Sir, this is a dead end. I admire your optimism, however T-SQL is dead. Microsoft is not making any effort to improve developer's experience and efficiency of programming in SQL Server. New features in T-SQL are laughable. The reason is this product lacks trendy "Azure" moniker. The gap between T-SQL and e.g. PostgreSQL variant of SQL is astounding. T-SQL lacks so much. Instead they're adding features predenting that SQL Server belongs to family of products it really doesn't. Heck, even SQLite has better SQL than T-SQL.
I've waited 20 years for proper regular expression search/replace/extract – no luck. They've been standardized in SQL:2011 with "SIMILAR TO" ans special form of "SUBSTRING" operators. In T-SQL – nothing at all. I understand that people from the product team may not know regexes nor use them, but they're not developing the product for themselves. Now they're introducing more and more external languages to the product with minimal applicability. Addition of Java is a joke. What percentage of users is going to use it? What's the performance? I have seen some benchmarks and this is a crap.
And what about using UNLOGGED/NOLOGGING tables? Everybody would praise that, but no, it's better to add Java. For God's sake.

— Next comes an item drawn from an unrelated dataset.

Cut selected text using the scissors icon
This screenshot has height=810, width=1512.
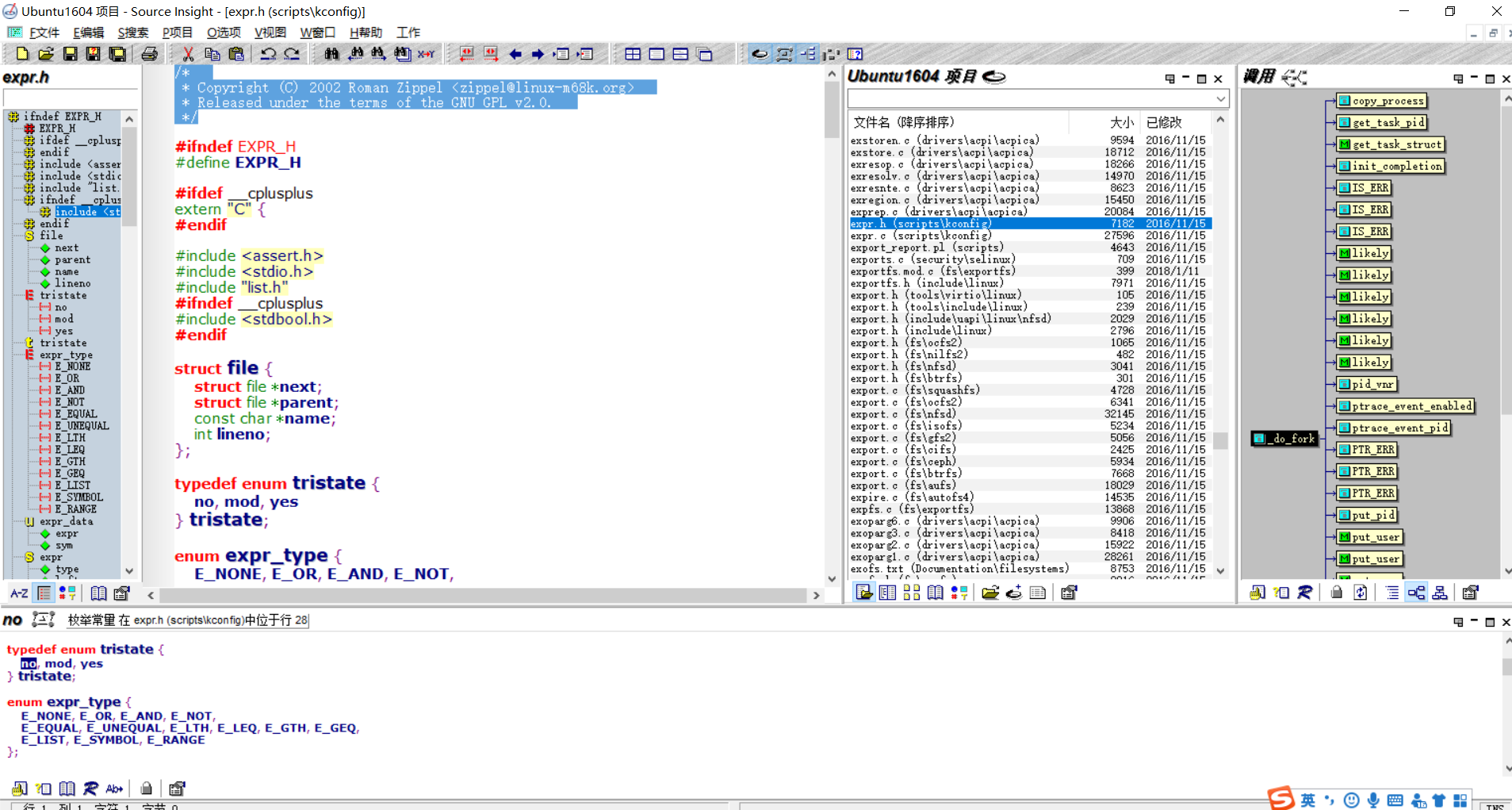[188, 54]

Materialized CTEs? Nope. It's better to add graphs like it's crippled brother of Neo4j.
IS DISTINCT FROM operator (implemented internally) maybe? No! Go complicate your comparisons, we're making good laugh from it. IS NOT TRUE, IS NOT FALSE? Hell, no!
WINDOW clause in queries? No, repeat the same long window definitions over and over.
INTERSECT ALL/EXCEPT ALL? No way.
FILTER clause for aggregates? Nope.
NULLS FIRST/LAST maybe? No, write your stupid ORDER BY CASE.
UNNEST? No.
I continue for hours.
Reading text files is a joke. Not even a beta quality. Not to mention writing text files.
I was dreaming there will be one release in which Microsoft will implement a lot of standard SQL features and maybe some nice additions. This is not going to happen. They don't care about devs at all. T-SQL improvements doesn't look good on slides. Adding Java does.
So in the end, I admire your passion Sir, but sadly it's not going to happen.
I hear and understand your thoughts, and share the frustration. Currently I see a little glimmer of hope in the product group. So perhaps, you never know, we might get a few things to happen.
TOTALLY AGREE WITH YOU.
You could add a sequence object where min/max value is 1440 and cycle.
Hi Peter, yes, that would be an option for numbers, but not for strings.